High UV damage and low repair, but not cytosine deamination, stimulate mutation hotspots at ETS binding sites in melanoma
成果类型:
Article
署名作者:
Duan, Mingrui; Song, Shenghan; Wasserman, Hana; Lee, Po-Hsuen; Liu, Ke Jian; Gordan, Raluca; He, Yi; Mao, Peng
署名单位:
University of New Mexico; University of New Mexico; University of New Mexico; Duke University; State University of New York (SUNY) System; Stony Brook University; Duke University; Duke University; Duke University
刊物名称:
PROCEEDINGS OF THE NATIONAL ACADEMY OF SCIENCES OF THE UNITED STATES OF AMERICA
ISSN/ISSBN:
0027-9580
DOI:
10.1073/pnas.2310854121
发表日期:
2024-01-23
关键词:
nucleotide excision-repair
transcription factors
pyrimidine dimers
dna-polymerase
tert promoter
sequence
cancer
protein
bypass
摘要:
Noncoding mutation hotspots have been identified in melanoma and many of them occur at the binding sites of E26 transformation-specific (ETS) proteins; however, their formation mechanism and functional impacts are not fully understood. Here, we used UV (Ultraviolet) damage sequencing data and analyzed cyclobutane pyrimidine dimer (CPD) formation, DNA repair, and CPD deamination in human cells at single-nucleotide resolution.
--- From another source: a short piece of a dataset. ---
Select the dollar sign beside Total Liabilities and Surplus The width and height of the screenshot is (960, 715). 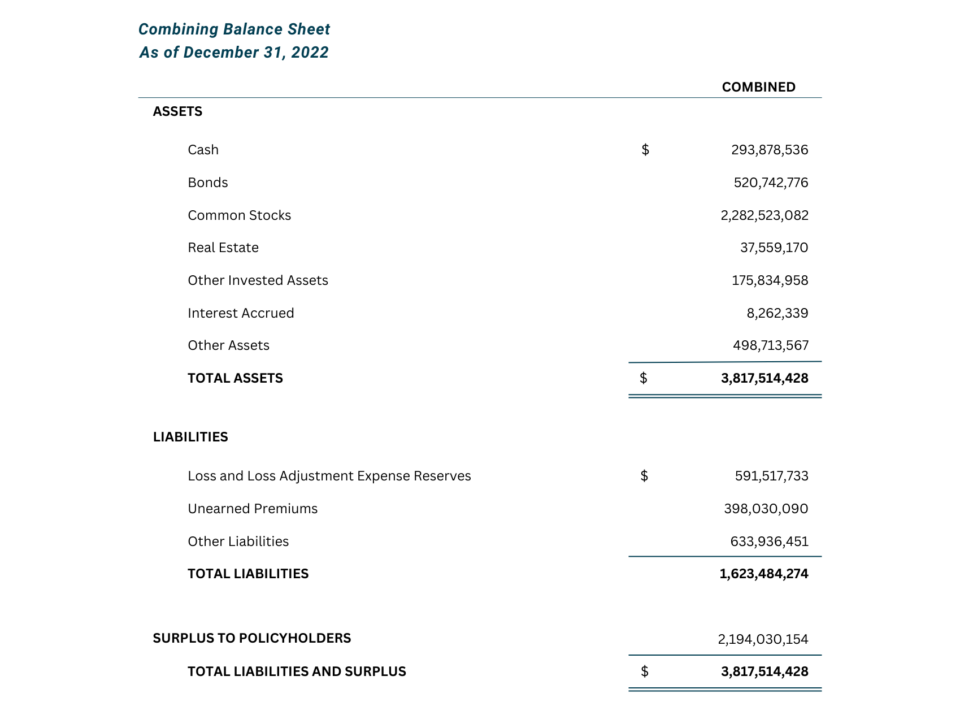[x=645, y=672]
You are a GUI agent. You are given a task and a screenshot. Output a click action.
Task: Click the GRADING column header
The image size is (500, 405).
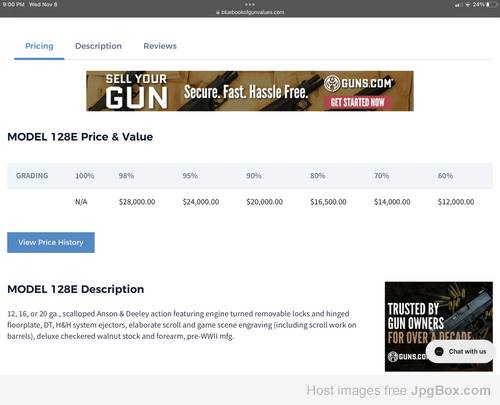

Our data show prominent CPD hotspots immediately after UV irradiation at ETS binding sites, particularly at sites with a conserved TTCCGG motif, which correlate with mutation hotspots identified in cutaneous melanoma. Additionally, CPDs are repaired slower at ETS binding sites than in flanking DNA. Cytosine deamination in CPDs to uracil is suggested as an important step for UV mutagenesis. However, we found that CPD deamination is significantly suppressed at ETS binding sites, particularly for the CPD hotspot on the 5 ' side of the ETS motif, arguing against a role for CPD deamination in promoting ETS-associated UV mutations. Finally, we analyzed a subset of frequently mutated promoters, including the ribosomal protein genes RPL13A and RPS20, and found that mutations in the ETS motif can significantly reduce the promoter activity. Thus, our data identify high UV damage and low repair, but not CPD deamination, as the main mechanism for ETS-associated mutations in melanoma and uncover important roles of often-overlooked mutation hotspots in perturbing gene transcription.